§ EXERCISE OBJECTIVE:
The line containing "This screenshot has", and every line after it to the end of the listing, should be repeated exactly; the pictures should not.

━━━━━━━━

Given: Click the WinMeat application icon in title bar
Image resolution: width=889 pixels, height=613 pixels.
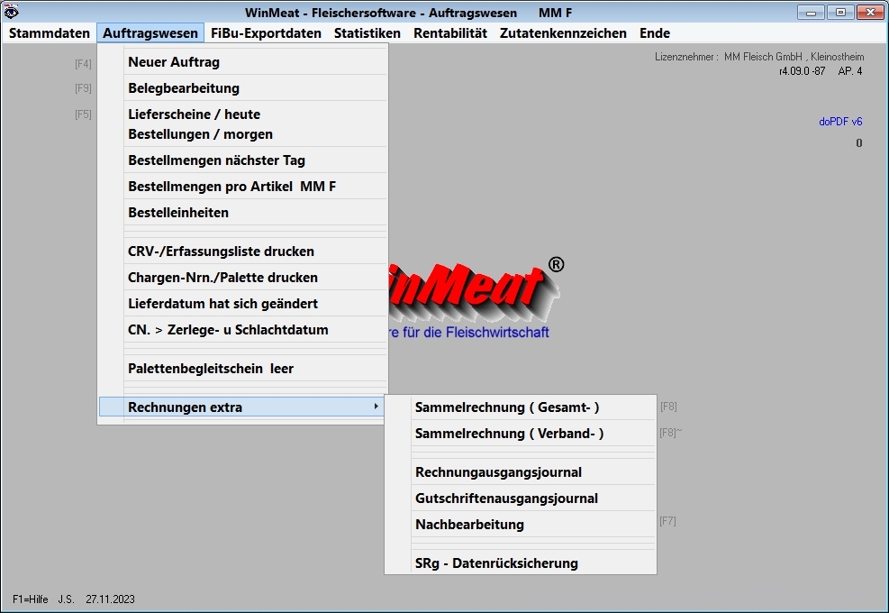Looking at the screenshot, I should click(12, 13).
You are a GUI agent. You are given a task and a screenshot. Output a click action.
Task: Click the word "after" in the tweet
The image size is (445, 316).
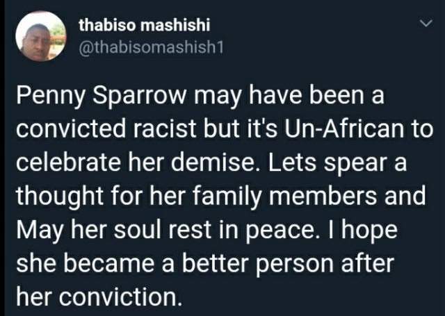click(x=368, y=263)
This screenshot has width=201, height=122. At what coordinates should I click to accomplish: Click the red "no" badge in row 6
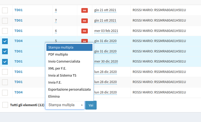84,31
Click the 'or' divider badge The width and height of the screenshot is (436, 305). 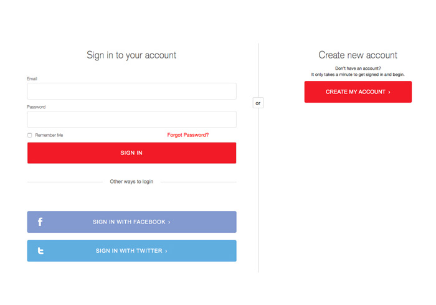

━━━━━━━━

§ EXERCISE RESPONSE:
This screenshot has width=201, height=122. At what coordinates should I click to accomplish: Click the red "no" badge in row 6
84,31
Click the 'or' divider badge The width and height of the screenshot is (436, 305). 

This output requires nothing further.